(Records for locating described items)
◇ ◇ ◇ ◇ ◇

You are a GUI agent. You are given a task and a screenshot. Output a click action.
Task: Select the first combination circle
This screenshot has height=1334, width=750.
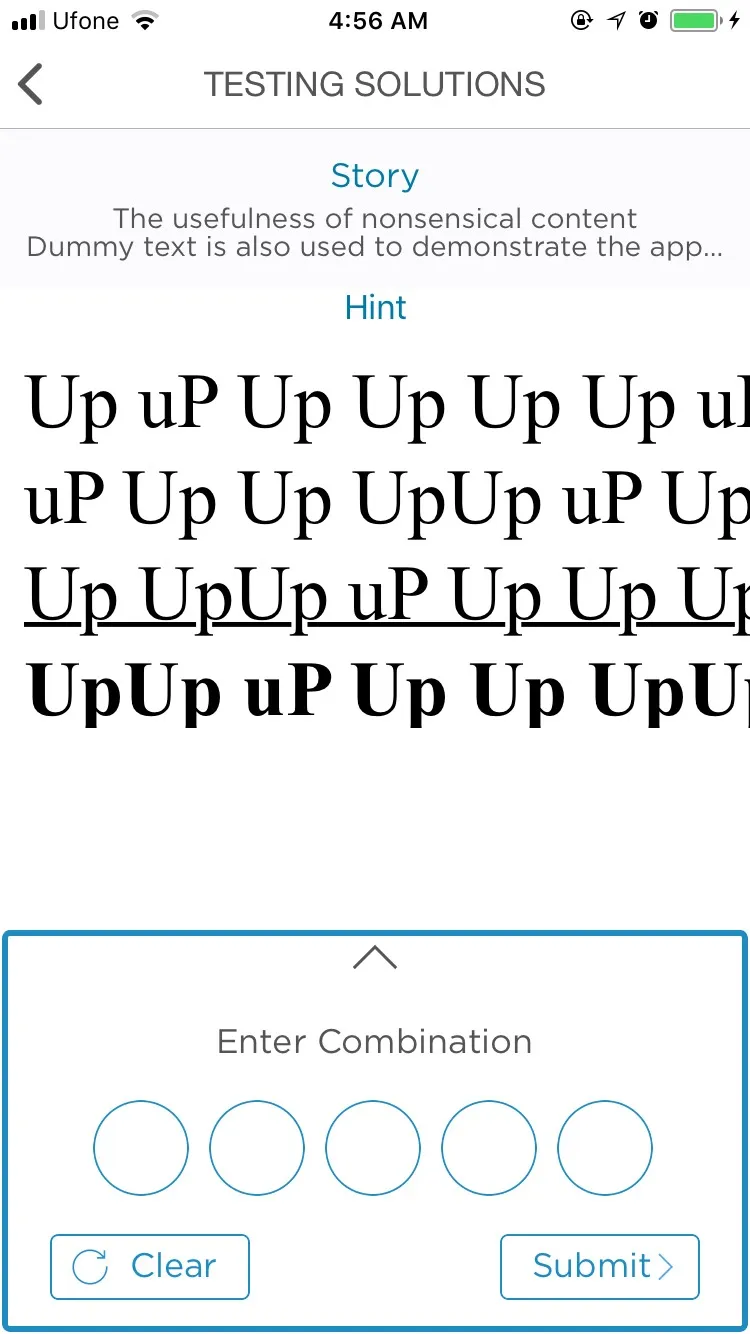141,1147
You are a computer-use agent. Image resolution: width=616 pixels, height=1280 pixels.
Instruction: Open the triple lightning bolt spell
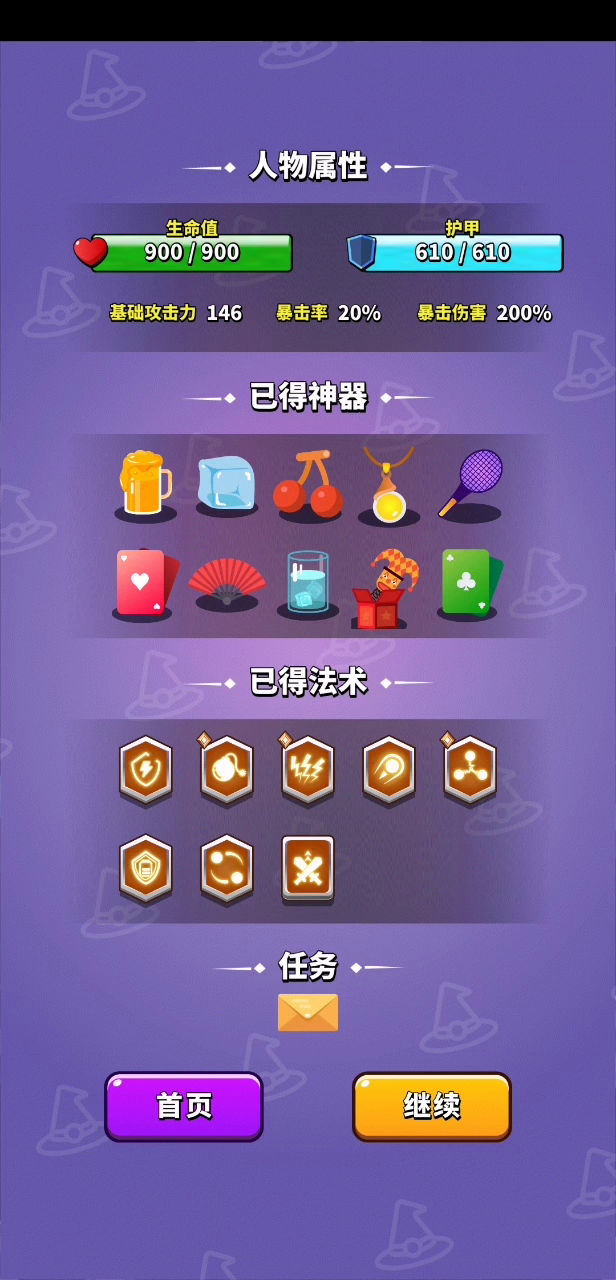[308, 769]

◇ ◇ ◇ ◇ ◇

▶ Written instruction
Find each line in the records above that contains the string "width" and copy those lines. Case counts.

▶ Answer in full
This screenshot has height=1334, width=750.
You are a computer-use agent. Image resolution: width=616 pixels, height=1280 pixels.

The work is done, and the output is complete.